CSU: 'Budget cuts won't hamper quality education'

By Curt Yeomans


Class sizes may increase and administrators may be headed to the classroom, as Clayton State University officials try to absorb a 6 percent budget reduction Gov. Sonny Perdue wants from all state agencies.

As part of the University System of Georgia (USG), Clayton State is one of those agencies that must meet the governor's request. CSU's budget is being cut by $1.67 million, said Corlis Cummings, the university's interim vice president of business and operations.

"We are scrutinizing each purchase, and asking, 'Is this critical to the mission of the institution or providing our core services?'" Cummings said.

At the university, preventative maintenance may be delayed while operational budgets and other expenditures are either watched closely, or decreased, Cummings said. The purchases of new equipment are being limited, and hiring for non-critical, vacant positions has been put on hold.
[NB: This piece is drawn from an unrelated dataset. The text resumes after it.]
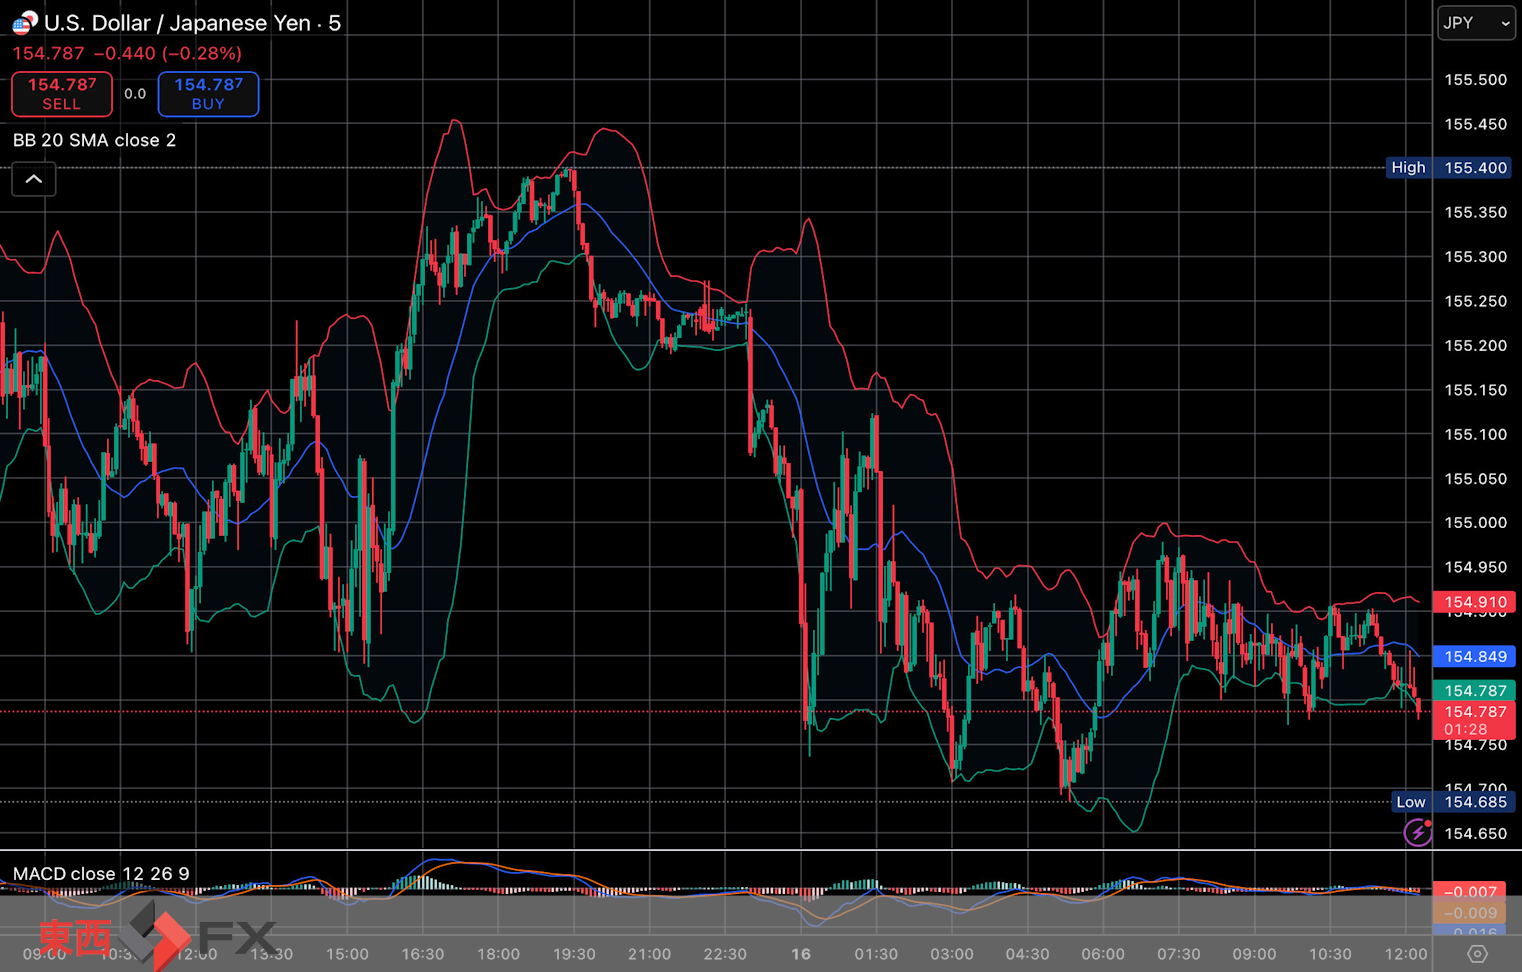Image resolution: width=1522 pixels, height=972 pixels.
Task: Click the USD/JPY flag pair icon
Action: tap(24, 22)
Gov. Perdue warned university system officials in July that reductions were likely this fall. University system officials immediately began cutting expenditures, said John Millsaps, a spokesman for the university system.

At the Board of Regents October meeting, the state's 35 institutions of higher learning shaved a total of $136 million from their budgets.

Many of the steps being taken by Clayton State are being replicated at the other universities. Many institutions are reducing library acquisitions, lengthening equipment replacement cycles, implementing position reductions, and reducing the number of classes taught by full-time faculty.

"Certainly, it makes it a little harder [to meet the needs of students]," said Millsaps. "The philosophy is to start as far away from the core mission of the university and then move inward. The question is 'What can we do on the outer periphery that has the least impact on our core mission?'"

In recent years, reductions have resulted in Clayton State leaving staff positions unfilled while other staffers had to double their workloads.

"There have been instances where the budget cuts may have had an affect on the quality of instruction and our core academic functions, because we have used a lot of part-time and adjunct faculty over the years, because they're cheaper than hiring full-time faculty," said Cummings.

"Clayton State has been able to cover our courses, and indeed, greatly expand our course offerings over the years, but some of this has been done with part-time faculty," she added.

Cummings said CSU officials do not anticipate cutting any programs, but the university may delay some projects, and programs, because of the reductions. Either way, it would be a road bump for a university, which has been growing at a rapid pace in recent years. Five years ago, Clayton State did not offer graduate degrees, but it now has four master's programs, and two more will start up in the fall of 2009. Three more programs are in various stages of preparation.

"I think we all recognize that this nation is in uncharted economic territory," Cummings said. "Like any state entity, we're already tightening our belts. If additional cuts are announced, we will respond, knowing we want to protect our students and our core academic functions."